* Instructions to follow *
Below are some records; quote exactly the lines from the one that contains "[Facebook] (413, 2431)" through the one that contains "Prof. Dr.-Ing. Lena Reiß | Fb 1 (239, 1006)", inclusive, and no others.

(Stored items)
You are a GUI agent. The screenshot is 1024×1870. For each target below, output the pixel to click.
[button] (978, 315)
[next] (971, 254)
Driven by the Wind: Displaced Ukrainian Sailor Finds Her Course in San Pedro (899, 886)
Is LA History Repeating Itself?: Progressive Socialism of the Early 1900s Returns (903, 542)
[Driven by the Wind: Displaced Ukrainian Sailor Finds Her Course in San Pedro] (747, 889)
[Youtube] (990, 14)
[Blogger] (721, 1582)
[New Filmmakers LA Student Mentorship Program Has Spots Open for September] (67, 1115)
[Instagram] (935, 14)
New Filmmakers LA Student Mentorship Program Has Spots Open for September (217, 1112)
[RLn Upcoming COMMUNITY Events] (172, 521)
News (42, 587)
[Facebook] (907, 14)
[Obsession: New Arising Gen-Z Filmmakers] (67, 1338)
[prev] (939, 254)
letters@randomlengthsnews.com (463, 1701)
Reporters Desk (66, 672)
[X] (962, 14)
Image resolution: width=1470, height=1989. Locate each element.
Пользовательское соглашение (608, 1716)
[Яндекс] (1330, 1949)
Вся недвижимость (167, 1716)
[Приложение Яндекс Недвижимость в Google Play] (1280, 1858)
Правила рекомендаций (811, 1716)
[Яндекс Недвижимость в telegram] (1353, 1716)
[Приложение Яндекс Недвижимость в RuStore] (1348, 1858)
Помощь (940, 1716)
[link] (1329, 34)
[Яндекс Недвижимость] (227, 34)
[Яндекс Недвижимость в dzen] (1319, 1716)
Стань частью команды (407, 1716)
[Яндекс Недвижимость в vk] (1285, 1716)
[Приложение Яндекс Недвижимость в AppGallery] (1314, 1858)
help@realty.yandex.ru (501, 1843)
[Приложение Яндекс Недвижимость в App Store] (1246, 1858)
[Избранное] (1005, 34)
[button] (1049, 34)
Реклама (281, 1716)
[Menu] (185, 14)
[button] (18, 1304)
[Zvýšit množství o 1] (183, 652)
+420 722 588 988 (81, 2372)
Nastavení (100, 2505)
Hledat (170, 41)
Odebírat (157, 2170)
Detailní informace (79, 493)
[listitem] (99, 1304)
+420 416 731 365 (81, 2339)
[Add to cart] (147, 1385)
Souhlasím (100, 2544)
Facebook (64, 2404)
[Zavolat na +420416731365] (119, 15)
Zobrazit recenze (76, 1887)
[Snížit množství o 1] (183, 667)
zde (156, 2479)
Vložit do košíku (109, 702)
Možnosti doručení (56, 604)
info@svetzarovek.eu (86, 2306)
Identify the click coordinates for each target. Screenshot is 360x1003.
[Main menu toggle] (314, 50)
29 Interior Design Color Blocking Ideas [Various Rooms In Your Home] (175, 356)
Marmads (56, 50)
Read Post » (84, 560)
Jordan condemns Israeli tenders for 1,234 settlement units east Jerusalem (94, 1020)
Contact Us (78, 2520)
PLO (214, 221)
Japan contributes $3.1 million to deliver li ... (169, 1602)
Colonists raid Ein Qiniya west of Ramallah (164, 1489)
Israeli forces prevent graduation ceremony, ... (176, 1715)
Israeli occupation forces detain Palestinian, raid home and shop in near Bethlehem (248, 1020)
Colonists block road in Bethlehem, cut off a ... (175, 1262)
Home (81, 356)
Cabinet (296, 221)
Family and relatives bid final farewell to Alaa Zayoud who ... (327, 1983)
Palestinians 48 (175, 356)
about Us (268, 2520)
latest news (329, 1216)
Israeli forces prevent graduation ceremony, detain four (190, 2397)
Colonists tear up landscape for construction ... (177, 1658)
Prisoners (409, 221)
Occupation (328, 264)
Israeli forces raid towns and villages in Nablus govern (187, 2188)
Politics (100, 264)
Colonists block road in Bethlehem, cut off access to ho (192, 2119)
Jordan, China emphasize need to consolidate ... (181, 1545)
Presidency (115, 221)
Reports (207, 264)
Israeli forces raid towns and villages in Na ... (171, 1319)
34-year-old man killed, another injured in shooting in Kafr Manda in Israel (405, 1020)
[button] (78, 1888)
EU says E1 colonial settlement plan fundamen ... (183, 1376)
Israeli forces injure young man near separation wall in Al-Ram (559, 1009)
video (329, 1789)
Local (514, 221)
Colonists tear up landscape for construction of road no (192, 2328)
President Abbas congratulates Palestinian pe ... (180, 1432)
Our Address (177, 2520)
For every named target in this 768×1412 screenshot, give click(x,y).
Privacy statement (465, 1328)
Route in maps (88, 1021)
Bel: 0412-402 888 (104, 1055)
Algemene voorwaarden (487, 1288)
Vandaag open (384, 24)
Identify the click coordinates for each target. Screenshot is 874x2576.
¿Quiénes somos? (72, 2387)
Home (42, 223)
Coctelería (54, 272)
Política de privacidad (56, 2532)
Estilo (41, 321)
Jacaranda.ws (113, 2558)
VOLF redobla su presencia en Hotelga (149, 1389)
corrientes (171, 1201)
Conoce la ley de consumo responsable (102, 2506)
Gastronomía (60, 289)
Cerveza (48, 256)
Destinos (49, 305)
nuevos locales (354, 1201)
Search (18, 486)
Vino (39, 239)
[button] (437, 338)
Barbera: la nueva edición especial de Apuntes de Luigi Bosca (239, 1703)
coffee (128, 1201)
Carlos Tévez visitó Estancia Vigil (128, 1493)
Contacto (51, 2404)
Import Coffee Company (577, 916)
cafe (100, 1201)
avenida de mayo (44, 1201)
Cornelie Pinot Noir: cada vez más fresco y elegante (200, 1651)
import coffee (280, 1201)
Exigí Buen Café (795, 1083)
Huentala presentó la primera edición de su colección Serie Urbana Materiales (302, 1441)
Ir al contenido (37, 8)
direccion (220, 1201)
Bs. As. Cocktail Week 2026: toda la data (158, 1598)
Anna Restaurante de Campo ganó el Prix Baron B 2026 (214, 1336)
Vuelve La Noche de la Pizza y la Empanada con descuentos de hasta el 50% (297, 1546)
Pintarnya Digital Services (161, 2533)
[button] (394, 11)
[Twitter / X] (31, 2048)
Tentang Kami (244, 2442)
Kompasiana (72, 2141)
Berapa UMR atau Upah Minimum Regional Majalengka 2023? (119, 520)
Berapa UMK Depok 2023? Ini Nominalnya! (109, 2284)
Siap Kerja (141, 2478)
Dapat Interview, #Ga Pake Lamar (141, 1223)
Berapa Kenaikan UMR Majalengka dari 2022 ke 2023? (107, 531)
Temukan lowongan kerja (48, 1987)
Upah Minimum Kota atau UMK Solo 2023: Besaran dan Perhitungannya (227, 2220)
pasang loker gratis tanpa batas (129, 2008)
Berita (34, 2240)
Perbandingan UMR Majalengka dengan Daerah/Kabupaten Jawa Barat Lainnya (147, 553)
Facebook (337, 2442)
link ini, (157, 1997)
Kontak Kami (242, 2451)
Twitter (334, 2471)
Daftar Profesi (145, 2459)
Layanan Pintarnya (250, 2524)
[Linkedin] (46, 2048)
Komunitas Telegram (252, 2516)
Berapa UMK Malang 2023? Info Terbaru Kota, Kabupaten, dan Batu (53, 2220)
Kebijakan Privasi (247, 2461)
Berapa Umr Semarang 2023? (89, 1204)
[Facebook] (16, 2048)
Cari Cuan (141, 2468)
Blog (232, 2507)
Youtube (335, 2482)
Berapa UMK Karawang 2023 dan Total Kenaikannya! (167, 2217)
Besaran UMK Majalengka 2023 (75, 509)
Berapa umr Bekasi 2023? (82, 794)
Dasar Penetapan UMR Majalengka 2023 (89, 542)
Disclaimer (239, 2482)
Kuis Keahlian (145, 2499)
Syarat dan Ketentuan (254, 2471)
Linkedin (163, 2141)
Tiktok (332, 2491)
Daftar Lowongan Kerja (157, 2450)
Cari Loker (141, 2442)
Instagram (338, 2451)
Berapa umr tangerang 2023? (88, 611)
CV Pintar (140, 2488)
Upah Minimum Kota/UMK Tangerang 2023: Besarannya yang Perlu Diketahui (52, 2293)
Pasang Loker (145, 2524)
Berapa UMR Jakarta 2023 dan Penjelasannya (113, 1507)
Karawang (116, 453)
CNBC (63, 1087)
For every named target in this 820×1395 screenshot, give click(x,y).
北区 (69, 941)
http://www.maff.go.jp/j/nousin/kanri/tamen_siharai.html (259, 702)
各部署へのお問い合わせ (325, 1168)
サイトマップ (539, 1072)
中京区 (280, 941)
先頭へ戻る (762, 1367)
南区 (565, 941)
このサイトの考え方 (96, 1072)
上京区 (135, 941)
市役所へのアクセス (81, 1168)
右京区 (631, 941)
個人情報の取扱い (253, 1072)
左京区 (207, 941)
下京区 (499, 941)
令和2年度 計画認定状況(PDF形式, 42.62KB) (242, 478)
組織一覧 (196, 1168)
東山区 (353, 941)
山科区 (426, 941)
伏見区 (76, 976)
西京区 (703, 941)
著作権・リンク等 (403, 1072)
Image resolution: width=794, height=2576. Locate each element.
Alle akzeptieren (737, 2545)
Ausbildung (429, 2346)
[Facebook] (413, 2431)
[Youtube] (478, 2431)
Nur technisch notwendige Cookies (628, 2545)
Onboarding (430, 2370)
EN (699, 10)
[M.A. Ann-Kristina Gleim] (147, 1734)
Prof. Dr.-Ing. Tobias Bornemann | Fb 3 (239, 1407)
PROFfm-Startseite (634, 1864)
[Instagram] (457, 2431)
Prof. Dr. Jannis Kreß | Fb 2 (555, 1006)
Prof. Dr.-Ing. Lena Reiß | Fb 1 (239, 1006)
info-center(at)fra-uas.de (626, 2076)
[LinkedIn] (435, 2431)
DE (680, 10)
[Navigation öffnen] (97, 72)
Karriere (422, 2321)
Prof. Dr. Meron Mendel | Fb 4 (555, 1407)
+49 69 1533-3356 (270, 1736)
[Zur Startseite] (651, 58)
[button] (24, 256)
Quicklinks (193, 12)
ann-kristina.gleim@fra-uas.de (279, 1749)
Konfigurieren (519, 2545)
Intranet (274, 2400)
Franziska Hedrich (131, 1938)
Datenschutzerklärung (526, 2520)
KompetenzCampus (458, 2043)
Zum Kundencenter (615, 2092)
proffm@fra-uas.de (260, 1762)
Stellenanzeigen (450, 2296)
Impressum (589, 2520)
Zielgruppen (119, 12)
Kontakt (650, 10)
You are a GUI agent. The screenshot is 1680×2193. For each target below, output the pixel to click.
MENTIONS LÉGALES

* Answer to this exercise *
[Facebook] (413, 2431)
[Youtube] (478, 2431)
Nur technisch notwendige Cookies (628, 2545)
Onboarding (430, 2370)
EN (699, 10)
[M.A. Ann-Kristina Gleim] (147, 1734)
Prof. Dr.-Ing. Tobias Bornemann | Fb 3 (239, 1407)
PROFfm-Startseite (634, 1864)
[Instagram] (457, 2431)
Prof. Dr. Jannis Kreß | Fb 2 (555, 1006)
Prof. Dr.-Ing. Lena Reiß | Fb 1 (239, 1006)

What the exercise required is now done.